Please output everything in the material from the start down to the line containing "Looking at the screenshot, I should coord(251,69)." as a two-column CSV with the headers input and output, one row for each text and its answer, every field quoted and line breaks turned into spaces.
------ MATERIAL SUPPLIED
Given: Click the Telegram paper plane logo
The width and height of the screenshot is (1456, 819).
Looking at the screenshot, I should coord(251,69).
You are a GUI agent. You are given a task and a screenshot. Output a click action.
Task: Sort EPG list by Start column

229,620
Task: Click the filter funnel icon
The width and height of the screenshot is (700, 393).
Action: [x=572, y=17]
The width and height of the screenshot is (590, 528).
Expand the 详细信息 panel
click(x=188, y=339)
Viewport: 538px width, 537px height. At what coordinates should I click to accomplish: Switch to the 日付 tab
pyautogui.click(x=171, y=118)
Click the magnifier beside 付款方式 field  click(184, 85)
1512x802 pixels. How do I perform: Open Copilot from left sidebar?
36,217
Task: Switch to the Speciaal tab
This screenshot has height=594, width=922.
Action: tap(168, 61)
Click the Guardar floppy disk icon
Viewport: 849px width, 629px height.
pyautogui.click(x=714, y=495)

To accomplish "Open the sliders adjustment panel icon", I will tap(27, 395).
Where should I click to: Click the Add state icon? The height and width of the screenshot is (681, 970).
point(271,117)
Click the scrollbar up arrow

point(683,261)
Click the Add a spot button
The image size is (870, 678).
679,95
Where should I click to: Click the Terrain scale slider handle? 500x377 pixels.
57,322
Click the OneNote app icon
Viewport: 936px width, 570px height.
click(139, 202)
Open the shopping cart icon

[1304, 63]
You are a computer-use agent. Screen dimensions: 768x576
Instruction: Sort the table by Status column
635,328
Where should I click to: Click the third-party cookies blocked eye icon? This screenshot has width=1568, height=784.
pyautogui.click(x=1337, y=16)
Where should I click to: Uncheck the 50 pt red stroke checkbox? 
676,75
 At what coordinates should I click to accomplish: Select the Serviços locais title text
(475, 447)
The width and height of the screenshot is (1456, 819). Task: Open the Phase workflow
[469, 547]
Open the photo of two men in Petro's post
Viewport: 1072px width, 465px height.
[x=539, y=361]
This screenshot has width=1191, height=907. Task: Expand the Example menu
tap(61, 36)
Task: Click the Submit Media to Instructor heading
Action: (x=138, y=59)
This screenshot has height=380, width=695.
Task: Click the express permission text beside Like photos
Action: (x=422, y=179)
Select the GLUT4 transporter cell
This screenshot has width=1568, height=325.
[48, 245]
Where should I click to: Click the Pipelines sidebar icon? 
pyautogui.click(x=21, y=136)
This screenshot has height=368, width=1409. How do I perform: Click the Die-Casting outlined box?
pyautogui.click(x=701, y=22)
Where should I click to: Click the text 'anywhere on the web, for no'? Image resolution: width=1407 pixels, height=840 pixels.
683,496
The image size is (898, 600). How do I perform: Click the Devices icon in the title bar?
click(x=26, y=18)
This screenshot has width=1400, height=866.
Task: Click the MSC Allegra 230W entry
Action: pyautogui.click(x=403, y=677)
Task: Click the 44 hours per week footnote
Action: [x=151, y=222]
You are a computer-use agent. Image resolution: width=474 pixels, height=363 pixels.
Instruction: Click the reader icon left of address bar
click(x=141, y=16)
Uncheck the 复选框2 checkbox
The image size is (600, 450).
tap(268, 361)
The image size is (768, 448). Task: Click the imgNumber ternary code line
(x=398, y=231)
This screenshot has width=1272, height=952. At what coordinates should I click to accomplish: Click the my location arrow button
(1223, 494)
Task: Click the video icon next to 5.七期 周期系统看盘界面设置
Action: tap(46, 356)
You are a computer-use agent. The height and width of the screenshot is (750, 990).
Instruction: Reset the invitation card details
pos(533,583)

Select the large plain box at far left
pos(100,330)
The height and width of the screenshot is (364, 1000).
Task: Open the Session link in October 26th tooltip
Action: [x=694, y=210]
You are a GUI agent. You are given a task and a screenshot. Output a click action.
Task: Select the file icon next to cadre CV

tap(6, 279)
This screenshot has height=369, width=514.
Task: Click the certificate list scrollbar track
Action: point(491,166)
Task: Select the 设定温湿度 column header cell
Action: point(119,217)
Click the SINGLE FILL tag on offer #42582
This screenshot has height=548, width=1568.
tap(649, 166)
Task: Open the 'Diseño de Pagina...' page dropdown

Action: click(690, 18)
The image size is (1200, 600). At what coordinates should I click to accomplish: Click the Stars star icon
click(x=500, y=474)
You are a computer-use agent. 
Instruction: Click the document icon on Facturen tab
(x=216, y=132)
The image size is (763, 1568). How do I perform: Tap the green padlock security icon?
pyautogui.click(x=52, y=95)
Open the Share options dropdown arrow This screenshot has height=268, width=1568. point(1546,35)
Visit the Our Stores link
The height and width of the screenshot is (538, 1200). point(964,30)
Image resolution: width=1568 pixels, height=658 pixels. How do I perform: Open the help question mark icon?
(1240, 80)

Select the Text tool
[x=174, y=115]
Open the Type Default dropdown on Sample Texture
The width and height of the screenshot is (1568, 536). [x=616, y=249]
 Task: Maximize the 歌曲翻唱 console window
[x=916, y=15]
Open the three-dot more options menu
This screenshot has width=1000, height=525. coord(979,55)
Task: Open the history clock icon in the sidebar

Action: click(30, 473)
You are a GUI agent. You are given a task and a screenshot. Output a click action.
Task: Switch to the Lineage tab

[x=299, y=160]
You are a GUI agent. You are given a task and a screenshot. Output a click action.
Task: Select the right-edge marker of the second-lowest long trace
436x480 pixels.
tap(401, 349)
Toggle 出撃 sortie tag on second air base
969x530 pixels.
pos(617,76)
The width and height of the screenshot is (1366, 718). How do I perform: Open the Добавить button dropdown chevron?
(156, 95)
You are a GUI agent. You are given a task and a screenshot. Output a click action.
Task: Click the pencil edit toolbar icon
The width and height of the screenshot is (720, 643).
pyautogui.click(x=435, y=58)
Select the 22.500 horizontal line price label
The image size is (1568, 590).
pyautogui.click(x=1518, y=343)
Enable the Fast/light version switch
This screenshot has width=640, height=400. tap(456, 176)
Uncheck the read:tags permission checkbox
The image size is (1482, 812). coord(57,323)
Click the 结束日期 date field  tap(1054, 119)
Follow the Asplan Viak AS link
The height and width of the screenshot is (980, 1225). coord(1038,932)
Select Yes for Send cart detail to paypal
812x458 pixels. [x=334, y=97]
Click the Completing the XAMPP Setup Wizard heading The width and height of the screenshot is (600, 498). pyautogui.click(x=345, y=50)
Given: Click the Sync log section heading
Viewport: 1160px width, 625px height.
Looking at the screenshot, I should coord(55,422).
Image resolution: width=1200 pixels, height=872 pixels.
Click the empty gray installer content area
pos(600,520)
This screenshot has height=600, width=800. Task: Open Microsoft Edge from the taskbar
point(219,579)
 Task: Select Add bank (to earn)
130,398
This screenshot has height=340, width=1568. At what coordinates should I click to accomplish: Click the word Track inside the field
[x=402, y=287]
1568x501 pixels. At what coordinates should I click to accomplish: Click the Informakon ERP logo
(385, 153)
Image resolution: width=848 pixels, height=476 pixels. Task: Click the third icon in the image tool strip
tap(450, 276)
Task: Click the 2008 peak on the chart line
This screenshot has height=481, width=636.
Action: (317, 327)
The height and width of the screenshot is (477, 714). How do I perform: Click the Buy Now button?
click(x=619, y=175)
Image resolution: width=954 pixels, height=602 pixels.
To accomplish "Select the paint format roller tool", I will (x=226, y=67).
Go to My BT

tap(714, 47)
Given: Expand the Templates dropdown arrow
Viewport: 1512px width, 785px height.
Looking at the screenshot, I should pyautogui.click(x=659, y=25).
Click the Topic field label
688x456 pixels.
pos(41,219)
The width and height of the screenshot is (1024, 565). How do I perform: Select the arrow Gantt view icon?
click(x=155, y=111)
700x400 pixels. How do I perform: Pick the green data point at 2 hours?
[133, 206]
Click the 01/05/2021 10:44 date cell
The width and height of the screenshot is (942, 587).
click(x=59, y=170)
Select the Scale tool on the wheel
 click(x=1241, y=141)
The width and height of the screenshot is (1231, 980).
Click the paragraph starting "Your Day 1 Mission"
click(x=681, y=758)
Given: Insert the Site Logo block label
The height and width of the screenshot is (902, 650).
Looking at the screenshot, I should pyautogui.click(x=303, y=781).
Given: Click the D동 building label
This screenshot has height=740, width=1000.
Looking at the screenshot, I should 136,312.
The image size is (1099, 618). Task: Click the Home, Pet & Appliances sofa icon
------------
COMPLETE ANSWER:
input,output
"Given: Click the Telegram paper plane logo The width and height of the screenshot is (1456, 819).","Looking at the screenshot, I should coord(251,69)."